Economia e política na fila do caixa eletrônico

Por Edilson Silva

Neste final de ano reencontrei um companheiro, ex-dirigente sindical, conhecido de longa data, que há tempos não via. Encontramo-nos, por acaso, numa fila de caixa eletrônico num shopping. Como acontece quase sempre comigo, as pessoas puxam assuntos ligados à política. Após os cumprimentos, ele passou a criticar as opções da população no processo eleitoral, dizendo que o povo não tinha consciência do voto.


Retruquei-o, sacando uma máxima marxista: é a existência que determina a consciência. Pedi a ele que observasse bem à sua volta, o shopping lotado, filas nos caixas eletrônicos, nas escadas rolantes, pessoas com sacolas, filas no estacionamento, o consumo em alta e a economia girando. Puxei-o para perceber que são estes fatores que determinam a consciência política resultante e hegemônica numa sociedade.


Lembrei a ele que durante a ditadura militar mais recente no Brasil, enquanto a economia encontrava-se estável, gerando empregos e adubando otimismo na população, a sua grande maioria não queria saber se tinha ou não democracia, se tinha ou não seres humanos sendo assassinados e brutalizados em rituais de tortura por agentes do estado.


A ditadura só começou a ser questionada com força transformadora quando a grave crise internacional do petróleo atingiu em cheio a economia e particularmente a indústria automobilística brasileira, localizada no ABC paulista. Aqueles operários metalúrgicos que enfrentaram o Estado armado e um regime que impedia greves não lutavam contra uma ditadura, mas pelos seus empregos e salários.
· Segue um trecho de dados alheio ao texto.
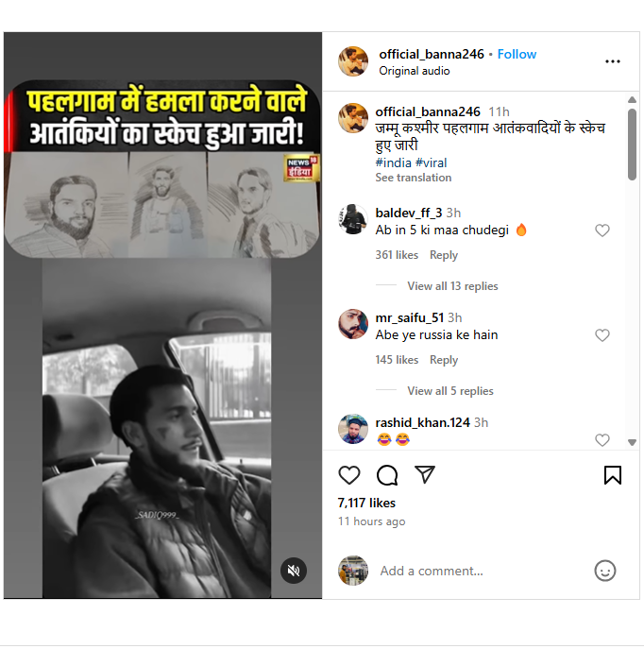Save post with the bookmark icon
The image size is (644, 649).
pos(613,475)

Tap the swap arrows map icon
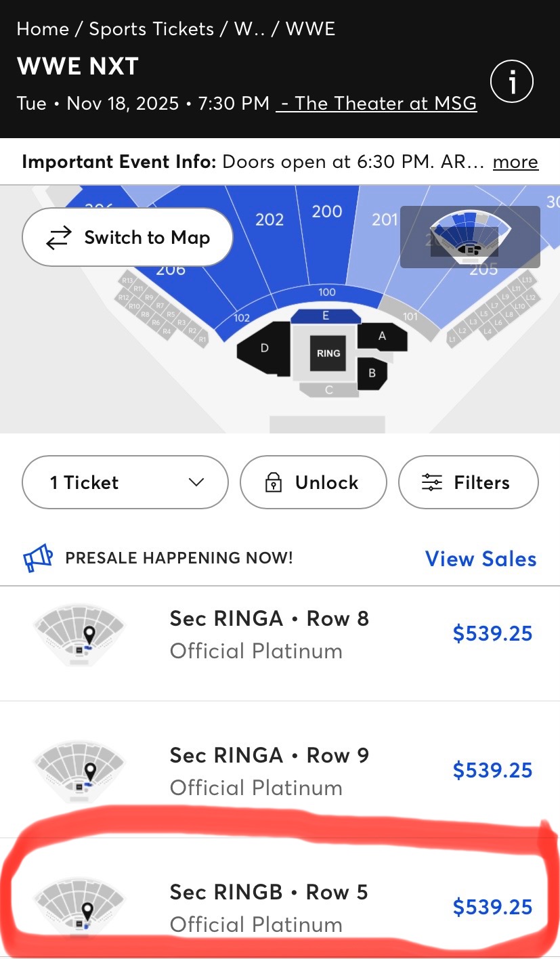(58, 238)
Isto não significa dizer que a luta contra a ditadura empreendida por Dom Helder, Gregório Bezerra, Mariguela, Lamarca e tantos outros como os democratas históricos oriundos do antigo MDB, foi em vão. Pelo contrário, foi a soma das duas resistências, combinada com outros fatores, que permitiu um salto de qualidade na organização da democracia que vivemos hoje.


Avancei um pouco e tracei para o meu companheiro um paralelo entre o que acontece hoje em Pernambuco, via Pólo de Suape, com o que aconteceu na Bahia a partir de 1978, via Pólo Petroquímico de Camaçari, na região metropolitana de Salvador. Aqueles investimentos, que como aqui também receberam ao longo do tempo um sistema de montagem de automóveis, a Ford, deram musculatura política nacional ao então governador baiano e, como aqui, mas via eleição indireta, deram-lhe também uma reeleição. O então governador baiano em 1978 chamava-se Antônio Carlos Magalhães, vulgo ACM, que dispensa maiores apresentações. Ironia do destino ou coerência estratégica do capital, tanto em 1978 quanto em 2010, a economia internacional vivia uma grave crise.
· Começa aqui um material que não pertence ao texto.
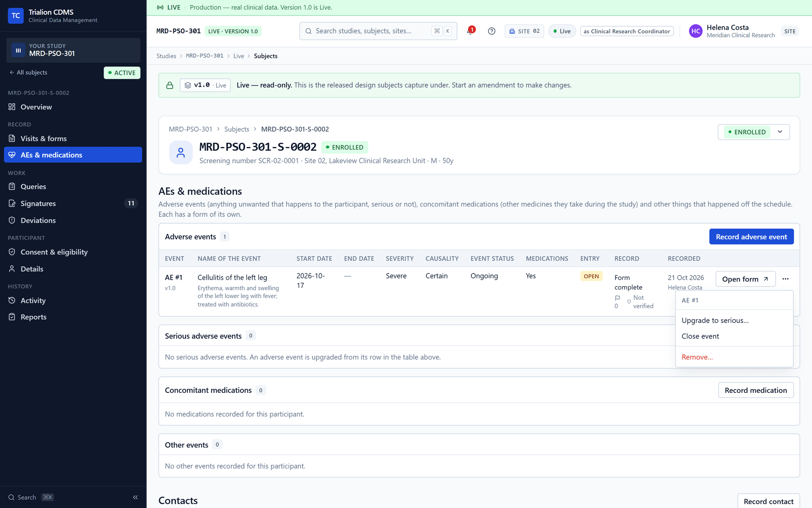
Task: Open the notifications bell icon
Action: click(470, 31)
Então, se o pólo de Camaçari deu votos e um poder quase absoluto a um político truculento como ACM, criando na Bahia o fenômeno do “Carlismo”, permitindo-lhe inclusive sonhar com a presidência da República para o filho, Luis Eduardo - de triste fim-, porque Suape não daria reeleição, musculatura política nacional e outros poderes ao jovem governador Eduardo Campos, que, admitamos, é de longe mais simpático e palatável que ACM¿


Meu velho companheiro então insistiu: “mas temos o pior salário da educação pública do Brasil, a saúde pública um caos, transporte público uma vergonha, o aquecimento global já nos atinge... será que o povo não tá vendo isso¿” Insisti também, dizendo a ele que o capitalismo tem a magia de dialogar fundo com nosso individualismo e adormecer nossos instintos coletivos, que chamo particularmente de razão.
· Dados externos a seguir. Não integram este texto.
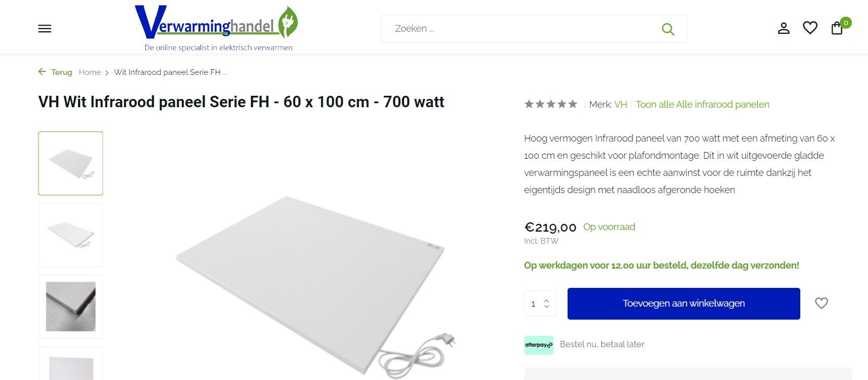Go to Home breadcrumb
This screenshot has width=868, height=380.
[x=90, y=72]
Na medida em que se tem sensação de mobilidade social, de capacidade de consumo individual, tem-se também a perspectiva de comprar os serviços e condições de vida que deveriam ser públicos e coletivos: o problema da educação pode-se resolver colocando os filhos em escola particular; sobre a saúde, pode-se fazer um plano de saúde privado; sobre os transportes, pode-se comprar um carro ou uma moto; sobre o aquecimento global, pode-se comprar ar-condicionado para a casa e o carro, etc.


Pronto, assim se resolveria o problema sob a ótica e lógica liberal-individualista do capital na consciência de grande parte das pessoas. É uma espécie de privatização que parte da intimidade das pessoas para o seu mundo exterior, de dentro para fora dos indivíduos.


Meu velho companheiro, meio desanimado, já pensava em desistir: “então este negócio de ética na política, socialismo, democracia e liberdade é uma grande balela¿!”. Já chegando na minha vez de ir ao caixa disse-lhe então que deveríamos ter fé na humanidade e no avanço do processo civilizatório, pois esta mesma humanidade que deixa exalar de si esta essência liberal-individualista em certos momentos contra a coletividade, é a mesma que fez a Revolução Francesa, que aboliu a escravidão, que fez a revolução Russa e Cubana e tantas outras, a mesma que derrotou o nazi-fascismo, a mesma que derrotou a ditadura no Brasil e é capaz de tantas coisas fantásticas, como a arte.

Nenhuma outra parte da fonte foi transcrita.